--- START SUPPLIED RECORDS ---

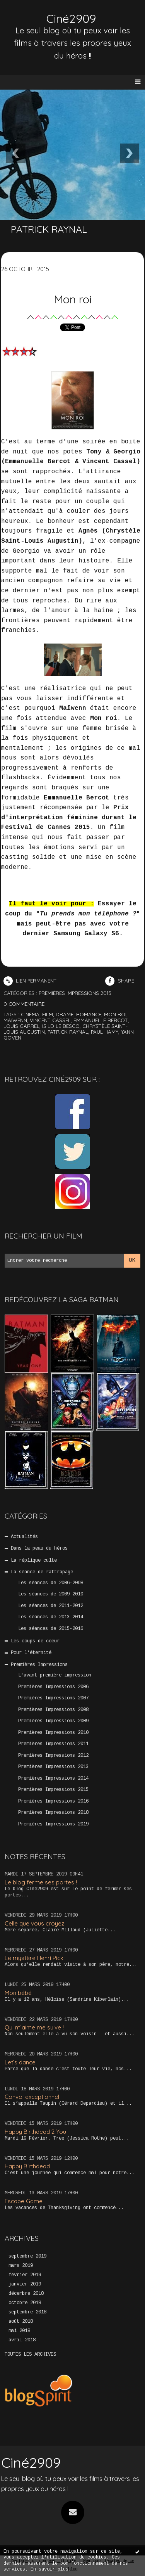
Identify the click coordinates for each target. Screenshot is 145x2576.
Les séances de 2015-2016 (50, 1629)
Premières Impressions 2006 (53, 1687)
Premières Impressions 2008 (53, 1710)
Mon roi (73, 299)
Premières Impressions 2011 (53, 1744)
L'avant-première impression (54, 1675)
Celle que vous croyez (34, 1923)
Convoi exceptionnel (32, 2096)
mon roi (115, 1014)
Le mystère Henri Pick (34, 1958)
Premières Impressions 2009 (53, 1721)
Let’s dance (20, 2062)
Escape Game (24, 2201)
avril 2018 (22, 2340)
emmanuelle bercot (100, 1020)
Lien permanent (30, 980)
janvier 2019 (25, 2284)
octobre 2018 (25, 2303)
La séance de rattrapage (42, 1572)
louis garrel (21, 1026)
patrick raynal (68, 1032)
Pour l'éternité (31, 1653)
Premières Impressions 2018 (53, 1813)
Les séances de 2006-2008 (50, 1583)
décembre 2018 (26, 2294)
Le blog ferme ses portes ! (41, 1882)
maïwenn (15, 1020)
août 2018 (21, 2321)
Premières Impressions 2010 (53, 1733)
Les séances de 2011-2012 (50, 1606)
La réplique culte (34, 1560)
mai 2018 (19, 2331)
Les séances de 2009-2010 (50, 1594)
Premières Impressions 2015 (53, 1790)
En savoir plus (49, 2569)
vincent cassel (50, 1020)
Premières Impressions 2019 (53, 1824)
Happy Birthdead (27, 2166)
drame (64, 1014)
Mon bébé (18, 1992)
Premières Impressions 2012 (53, 1756)
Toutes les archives (30, 2354)
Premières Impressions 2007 (53, 1698)
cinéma (30, 1014)
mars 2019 (21, 2266)
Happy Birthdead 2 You (35, 2131)
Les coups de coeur (35, 1641)
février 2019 (25, 2275)
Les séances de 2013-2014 (50, 1617)
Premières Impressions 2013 (53, 1767)
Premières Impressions (39, 1665)
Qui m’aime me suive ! (34, 2027)
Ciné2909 (71, 18)
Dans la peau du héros (39, 1548)
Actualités (24, 1537)
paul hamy (104, 1032)
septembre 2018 (27, 2312)
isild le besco (61, 1026)
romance (88, 1014)
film (47, 1014)
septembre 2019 (27, 2256)
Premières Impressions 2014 (53, 1778)
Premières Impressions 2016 (53, 1801)
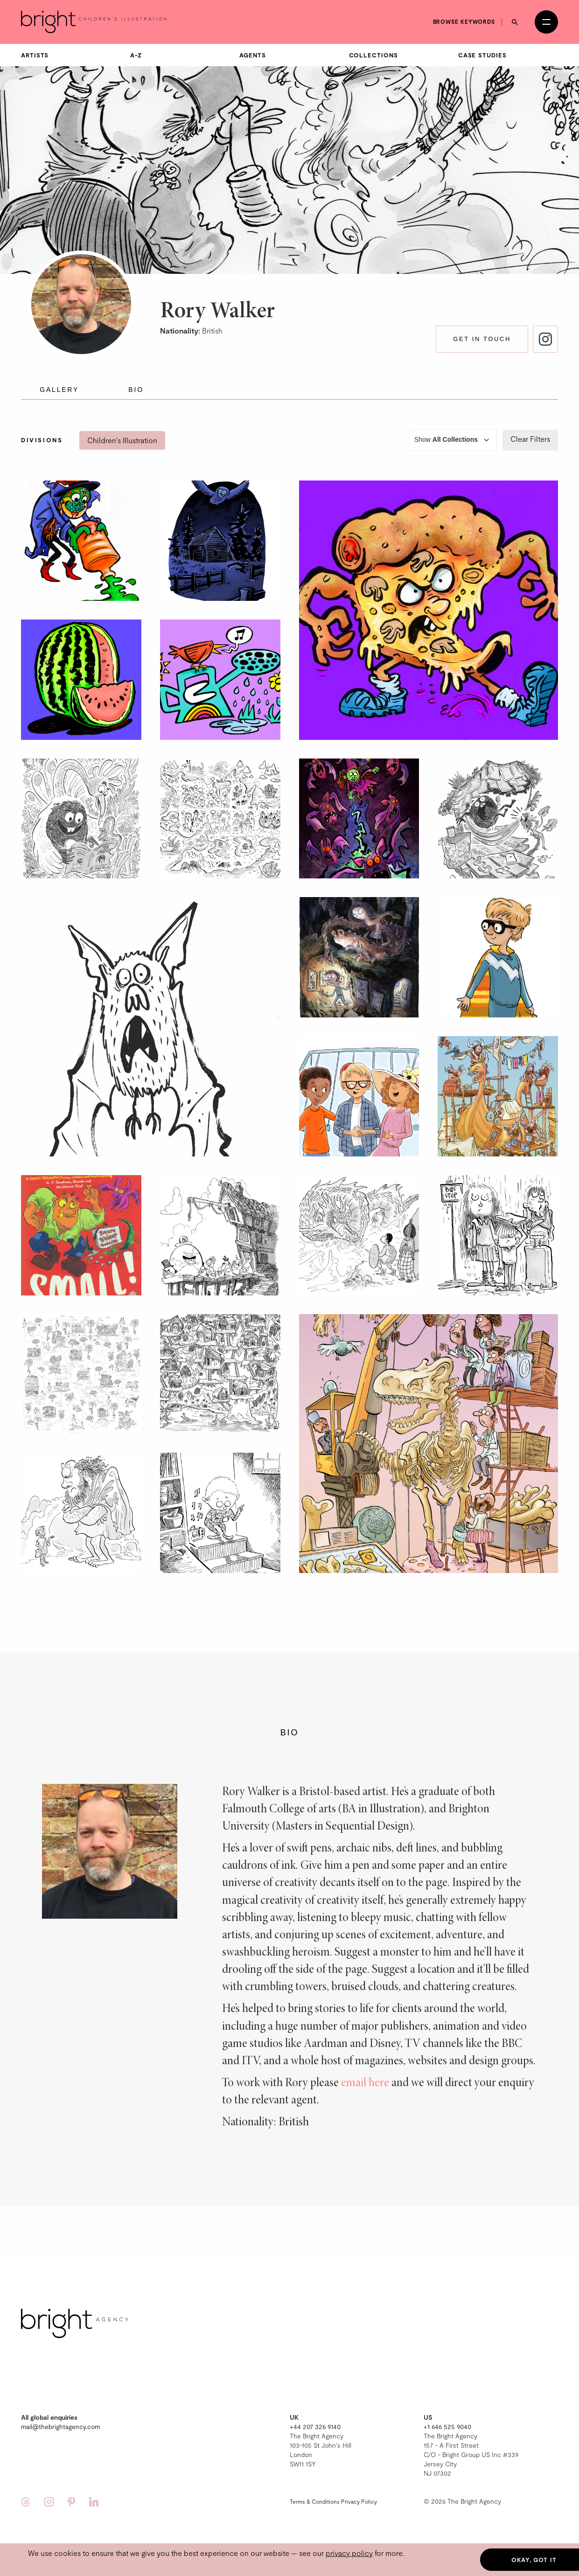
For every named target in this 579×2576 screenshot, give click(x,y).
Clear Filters (530, 438)
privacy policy (349, 2552)
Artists (35, 55)
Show (453, 440)
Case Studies (482, 55)
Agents (252, 55)
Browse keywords (464, 21)
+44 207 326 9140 (315, 2426)
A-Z (136, 55)
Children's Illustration (122, 440)
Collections (373, 55)
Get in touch (482, 338)
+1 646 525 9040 (447, 2426)
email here (365, 2083)
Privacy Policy (359, 2501)
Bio (136, 389)
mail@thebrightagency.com (60, 2426)
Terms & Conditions (315, 2501)
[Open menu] (546, 22)
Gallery (59, 389)
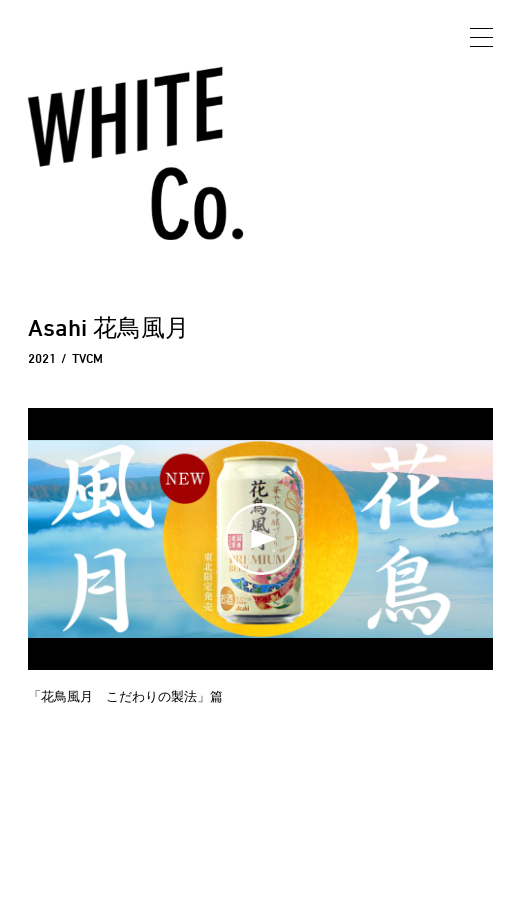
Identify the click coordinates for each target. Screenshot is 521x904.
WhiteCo (105, 129)
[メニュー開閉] (481, 39)
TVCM (87, 358)
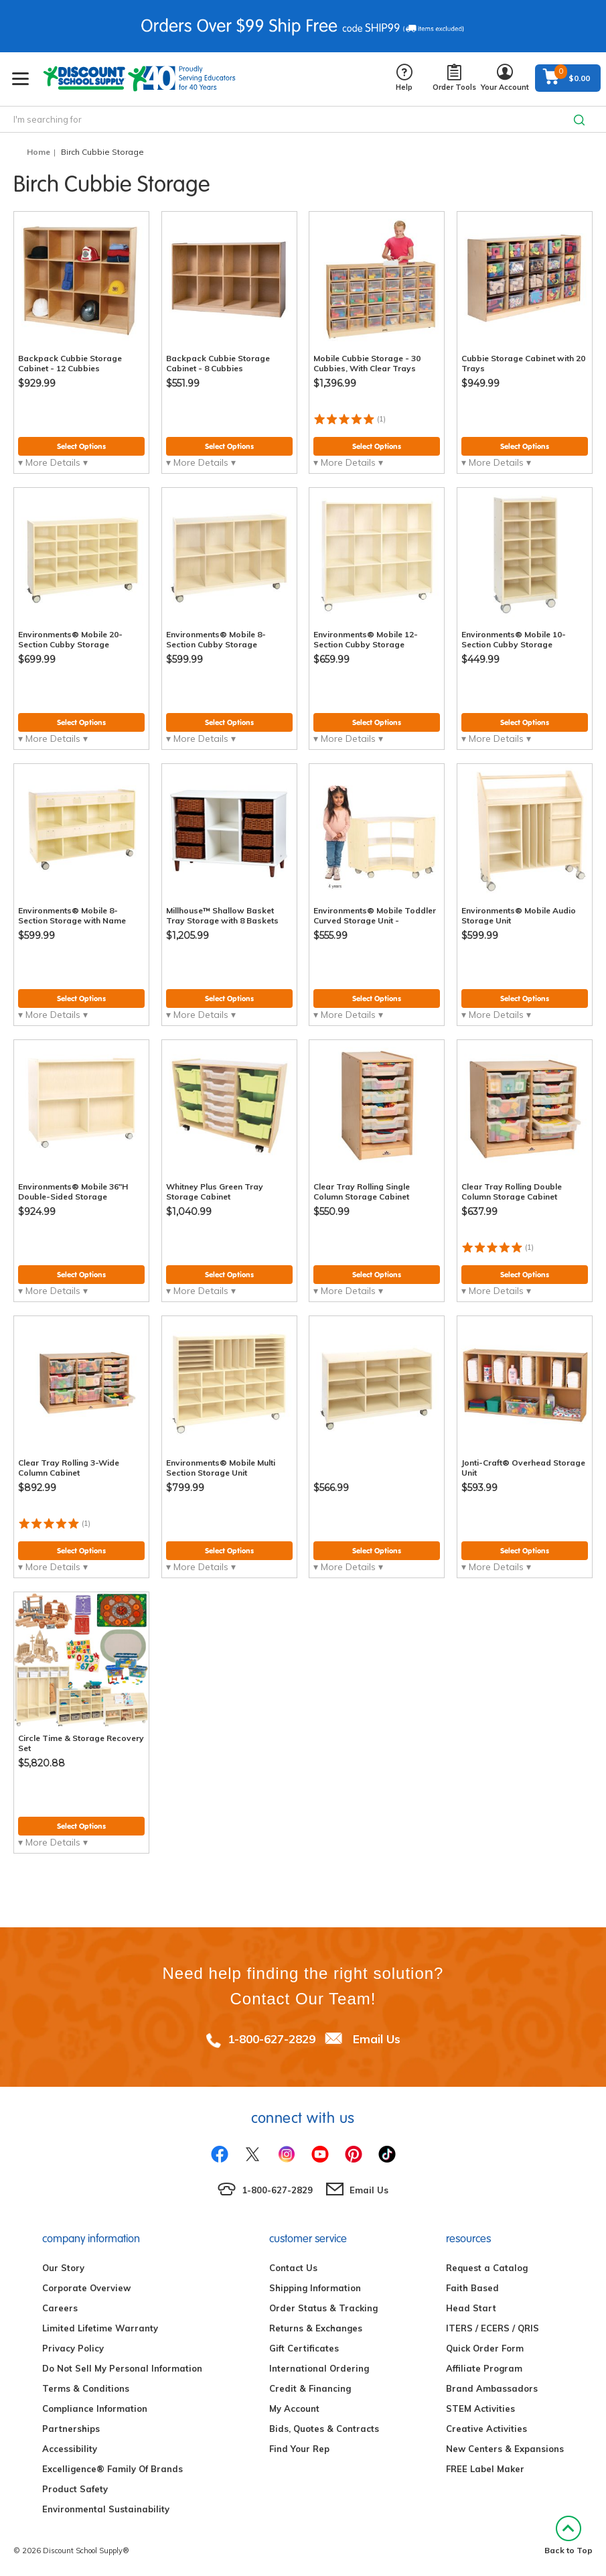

--- END SUPPLIED RECORDS ---

## EXERCISE DESCRIPTION
Turn all of the records above into a numbered list with no blank lines, and leave the pictures out.

## ANSWER
1. Identify the click coordinates for each target. Screenshot is 145x2576.
2. Les séances de 2015-2016 (50, 1629)
3. Premières Impressions 2006 (53, 1687)
4. Premières Impressions 2008 (53, 1710)
5. Mon roi (73, 299)
6. Premières Impressions 2011 (53, 1744)
7. L'avant-première impression (54, 1675)
8. Celle que vous croyez (34, 1923)
9. Convoi exceptionnel (32, 2096)
10. mon roi (115, 1014)
11. Le mystère Henri Pick (34, 1958)
12. Premières Impressions 2009 (53, 1721)
13. Let’s dance (20, 2062)
14. Escape Game (24, 2201)
15. avril 2018 (22, 2340)
16. emmanuelle bercot (100, 1020)
17. Lien permanent (30, 980)
18. janvier 2019 (25, 2284)
19. octobre 2018 (25, 2303)
20. La séance de rattrapage (42, 1572)
21. louis garrel (21, 1026)
22. patrick raynal (68, 1032)
23. Pour l'éternité (31, 1653)
24. Premières Impressions 2018 (53, 1813)
25. Les séances de 2006-2008 (50, 1583)
26. décembre 2018 (26, 2294)
27. Le blog ferme ses portes ! (41, 1882)
28. maïwenn (15, 1020)
29. août 2018 (21, 2321)
30. Premières Impressions 2010 (53, 1733)
31. Les séances de 2011-2012 (50, 1606)
32. La réplique culte (34, 1560)
33. mai 2018 (19, 2331)
34. Les séances de 2009-2010 (50, 1594)
35. Premières Impressions 2015 (53, 1790)
36. En savoir plus (49, 2569)
37. vincent cassel (50, 1020)
38. Premières Impressions 2019 (53, 1824)
39. Happy Birthdead (27, 2166)
40. drame (64, 1014)
41. Mon bébé (18, 1992)
42. Premières Impressions 2012 (53, 1756)
43. Toutes les archives (30, 2354)
44. Premières Impressions 2007 (53, 1698)
45. cinéma (30, 1014)
46. mars 2019 (21, 2266)
47. Happy Birthdead 2 You (35, 2131)
48. Les coups de coeur (35, 1641)
49. février 2019 (25, 2275)
50. Les séances de 2013-2014 (50, 1617)
51. Premières Impressions 2013 (53, 1767)
52. Premières Impressions (39, 1665)
53. Qui m’aime me suive ! (34, 2027)
54. Ciné2909 (71, 18)
55. Dans la peau du héros (39, 1548)
56. Actualités (24, 1537)
57. paul hamy (104, 1032)
58. septembre 2018 (27, 2312)
59. isild le besco (61, 1026)
60. romance (88, 1014)
61. film (47, 1014)
62. septembre 2019 (27, 2256)
63. Premières Impressions 2014 (53, 1778)
64. Premières Impressions 2016 (53, 1801)
65. For every named target in this 579×2576 screenshot, give click(x,y).
66. Clear Filters (530, 438)
67. privacy policy (349, 2552)
68. Artists (35, 55)
69. Show (453, 440)
70. Case Studies (482, 55)
71. Agents (252, 55)
72. Browse keywords (464, 21)
73. +44 207 326 9140 (315, 2426)
74. A-Z (136, 55)
75. Children's Illustration (122, 440)
76. Collections (373, 55)
77. Get in touch (482, 338)
78. +1 646 525 9040 (447, 2426)
79. email here (365, 2083)
80. Privacy Policy (359, 2501)
81. Bio (136, 389)
82. mail@thebrightagency.com (60, 2426)
83. Terms & Conditions (315, 2501)
84. [Open menu] (546, 22)
85. Gallery (59, 389)
86. Identify the click coordinates for each target. Screenshot is 521x904.
87. WhiteCo (105, 129)
88. [メニュー開閉] (481, 39)
89. TVCM (87, 358)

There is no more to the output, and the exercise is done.